Pergunta

I'm looking into the source code of GRUB2 and try to understand why the code in boot.S load the diskboot.img (first sector of core.img) to address 0x70000 first, then copy it to 0x8000 using copy_buffer and jump there to continue execution. Why doesn't it load the image to 0x8000 directly?

There's a comment for #define GRUB_BOOT_MACHINE_BUFFER_SEG 0x7000: "The disk buffer MUST be 32K long and cannot straddle a 64K boundary." But the first sector only occupies 512 bytes.

Foi útil?

Solução

OK, let's formulate this as an answer. I looked at the code and the git history, and this is prehistoric. They are (re)using the same load code in multiple places, and using multiple load codes (dependent on the environment – floppy, disc, LS-120, CD, etc.) to load to the same place (namely, the GRUB_BOOT_MACHINE_BUFFER_SEG).

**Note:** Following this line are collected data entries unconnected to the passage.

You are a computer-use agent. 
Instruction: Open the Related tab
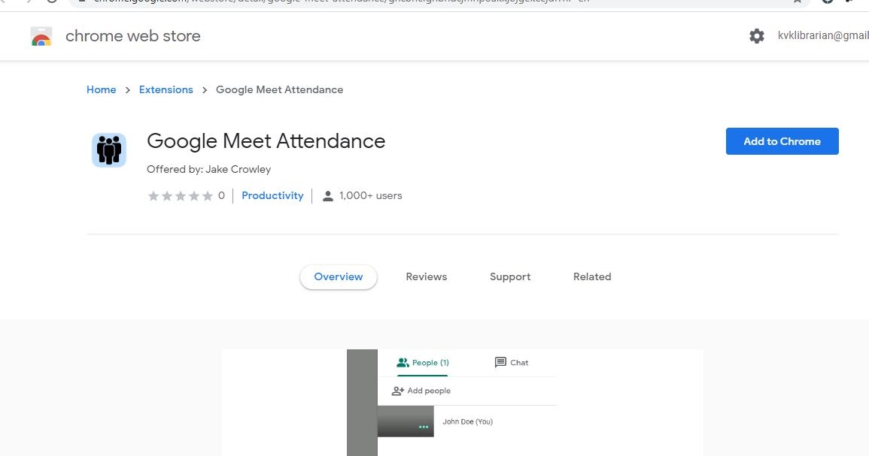pos(592,276)
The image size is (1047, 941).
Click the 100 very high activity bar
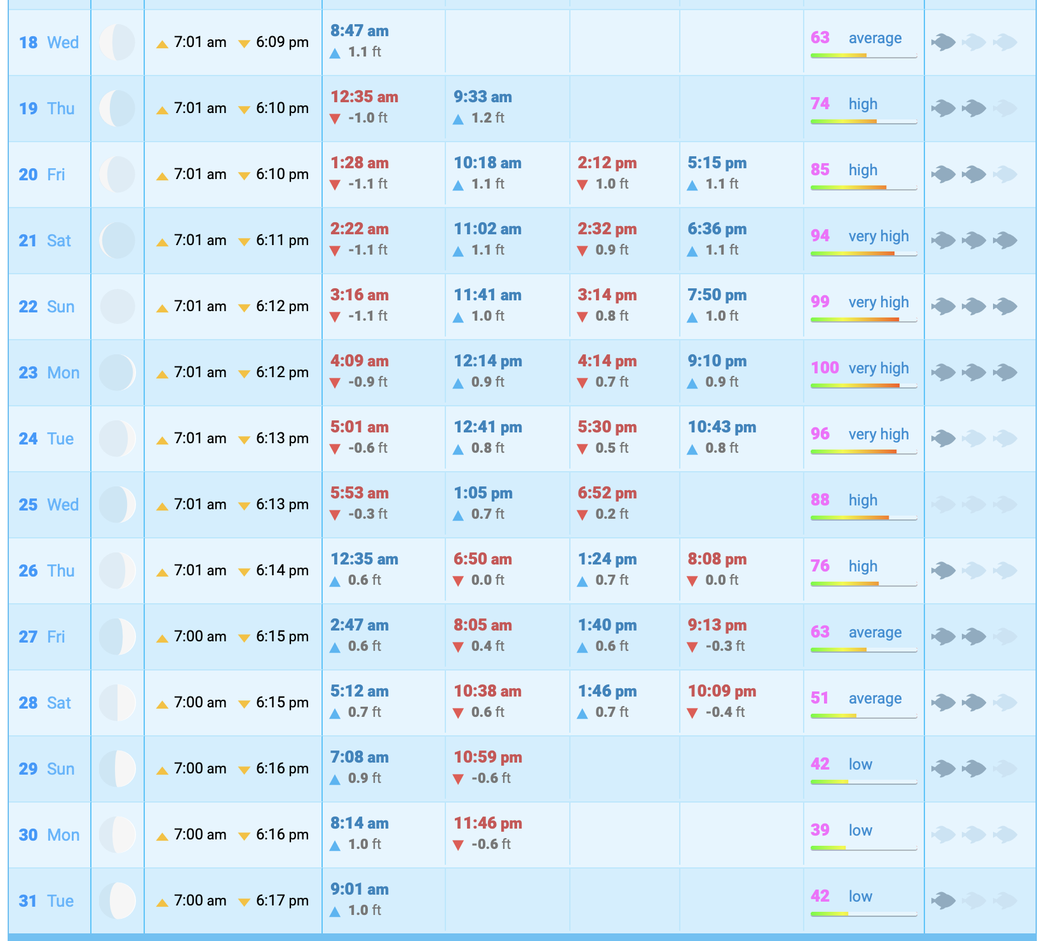(x=863, y=385)
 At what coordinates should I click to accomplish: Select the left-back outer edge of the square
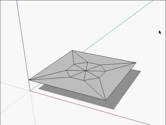coord(51,65)
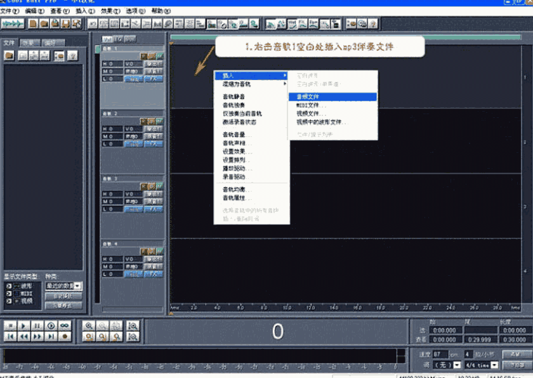Click the loop playback icon

click(64, 325)
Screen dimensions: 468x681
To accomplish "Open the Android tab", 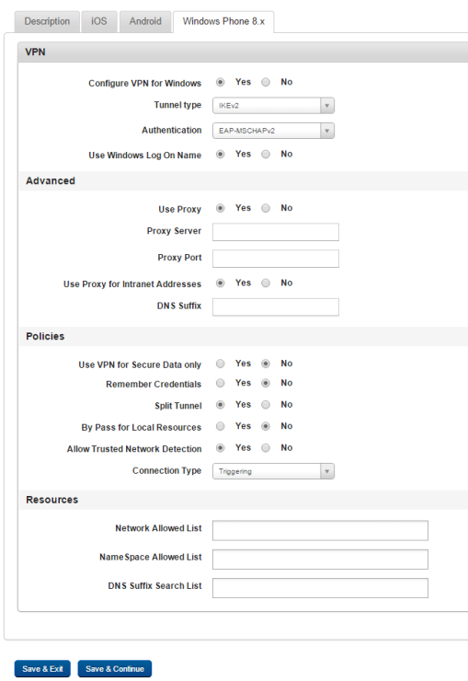I will tap(145, 21).
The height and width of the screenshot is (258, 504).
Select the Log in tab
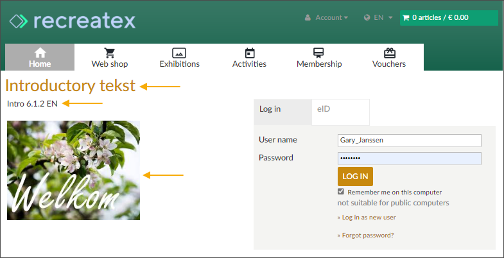point(282,110)
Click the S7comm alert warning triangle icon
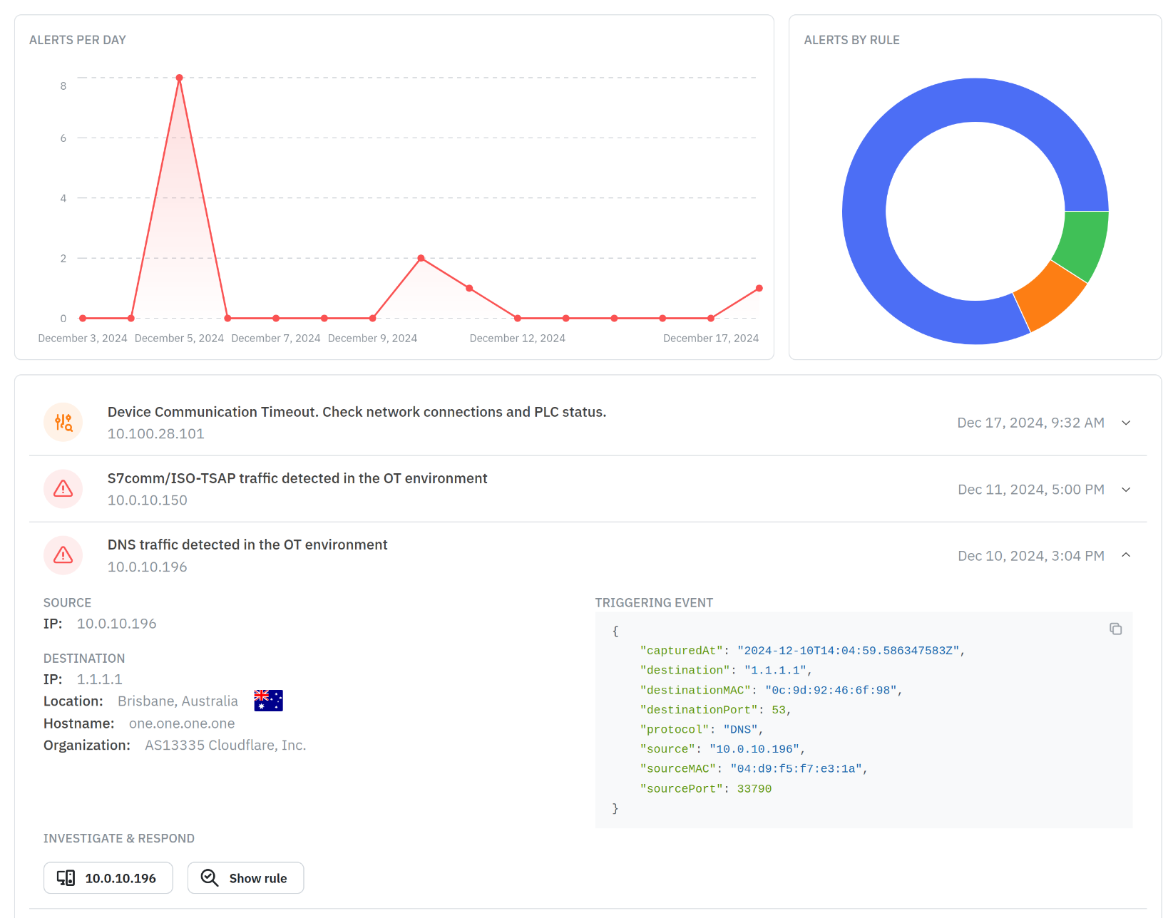 tap(63, 489)
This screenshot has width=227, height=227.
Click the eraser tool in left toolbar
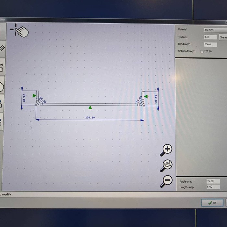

  • Reusing the same code in multiple places may lower the maintenance burden.
  • Some of the machine- or media-specific load routines cannot load “just” 512 bytes; they load more (up to 32 KiB; e.g. the CD code always loads multiples of 2048 bytes), and the caller then just copies out how much it needs – optionally, with offset, too.

If you need to know even more, I suggest to contact Vladimir “φ-coder” Serbinenko <phcoder@gmail.com> as the person doing the most work in these areas, and ask him directly; this is all we can “divine” from the code, without asking the authors for the intent.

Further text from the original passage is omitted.